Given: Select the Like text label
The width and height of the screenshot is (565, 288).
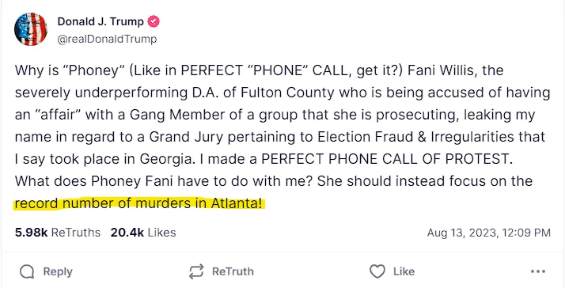Looking at the screenshot, I should pos(404,271).
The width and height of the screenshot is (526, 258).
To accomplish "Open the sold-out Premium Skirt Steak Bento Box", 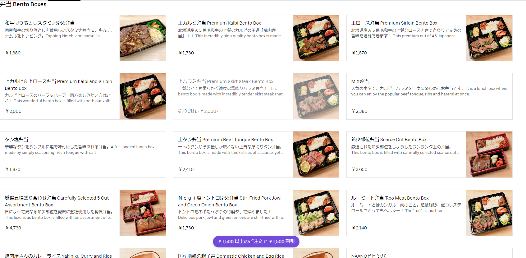I will click(x=256, y=96).
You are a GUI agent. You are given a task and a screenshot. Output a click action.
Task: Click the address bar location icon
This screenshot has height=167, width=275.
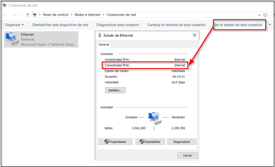pyautogui.click(x=35, y=14)
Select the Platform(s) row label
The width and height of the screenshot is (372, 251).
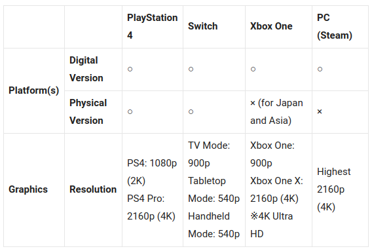33,90
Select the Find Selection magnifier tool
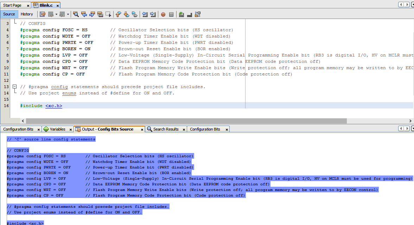This screenshot has width=414, height=225. 76,14
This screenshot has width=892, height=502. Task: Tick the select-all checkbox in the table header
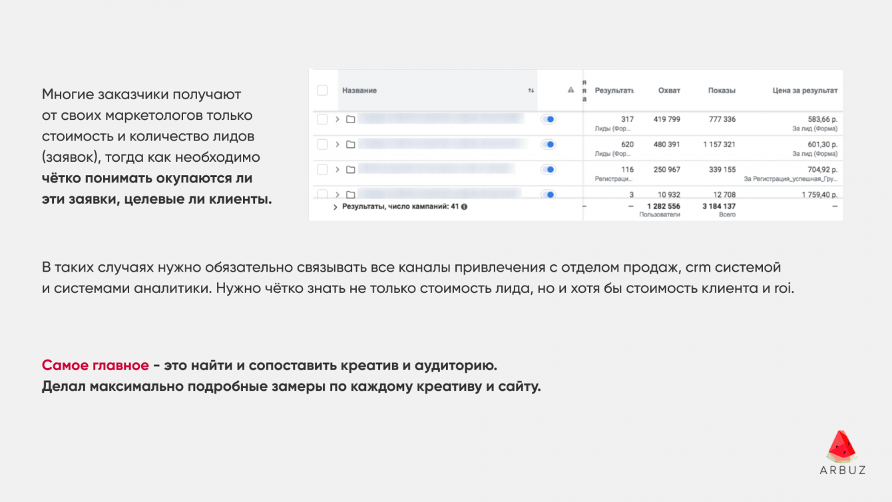322,91
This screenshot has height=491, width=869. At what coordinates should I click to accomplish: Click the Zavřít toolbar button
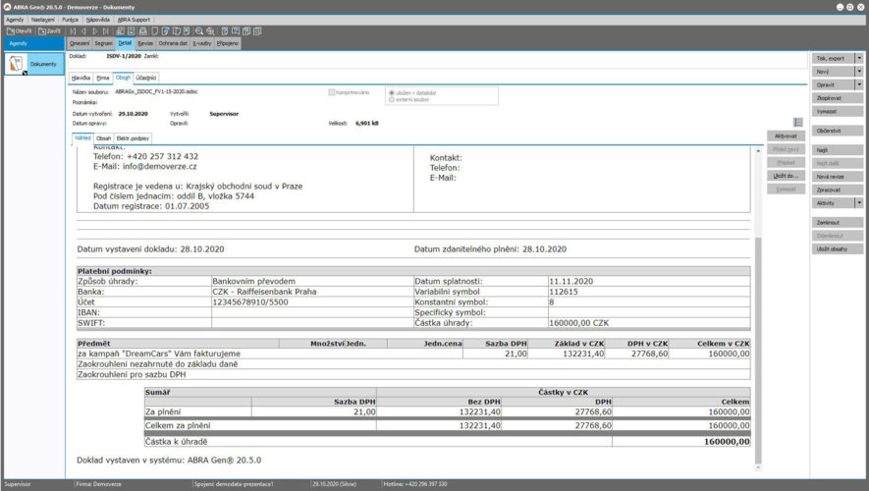49,30
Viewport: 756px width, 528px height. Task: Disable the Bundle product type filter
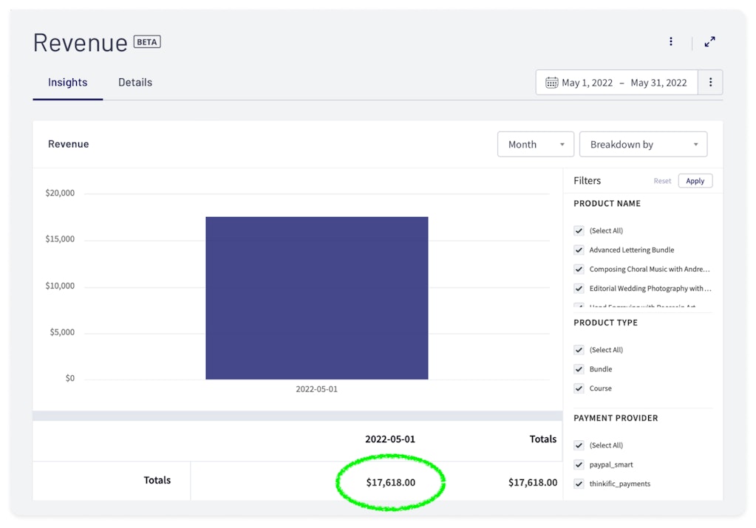pos(579,368)
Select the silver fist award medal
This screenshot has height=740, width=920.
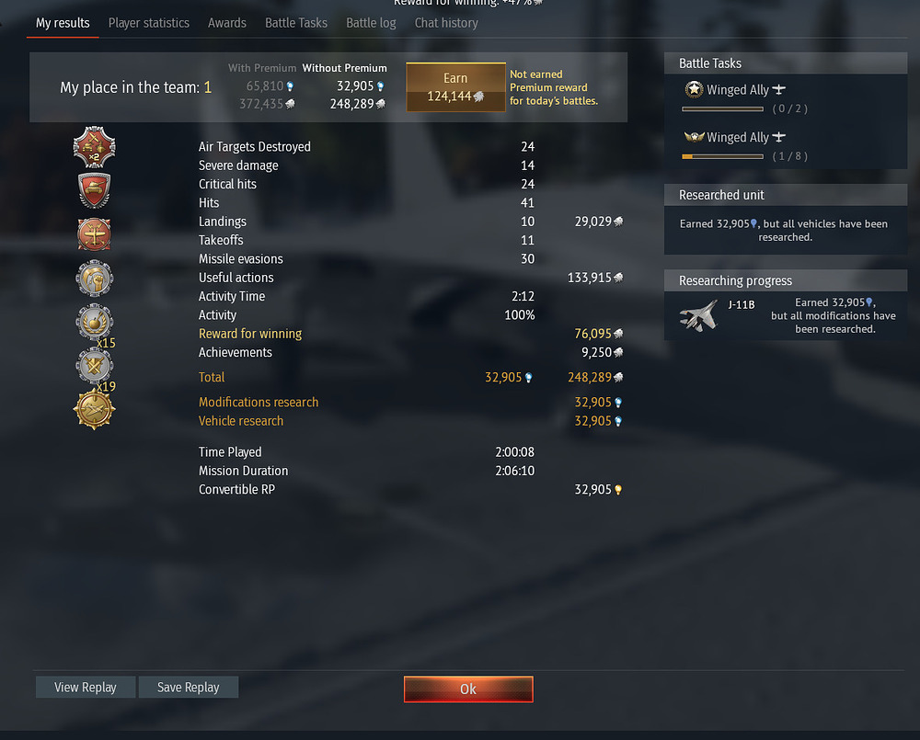pos(94,278)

----------------------------------------

• Task to complete:
Check each line of the records for the word "label" and extract those that contain it.

• Task response:
Given: Select the Like text label
Select the Platform(s) row label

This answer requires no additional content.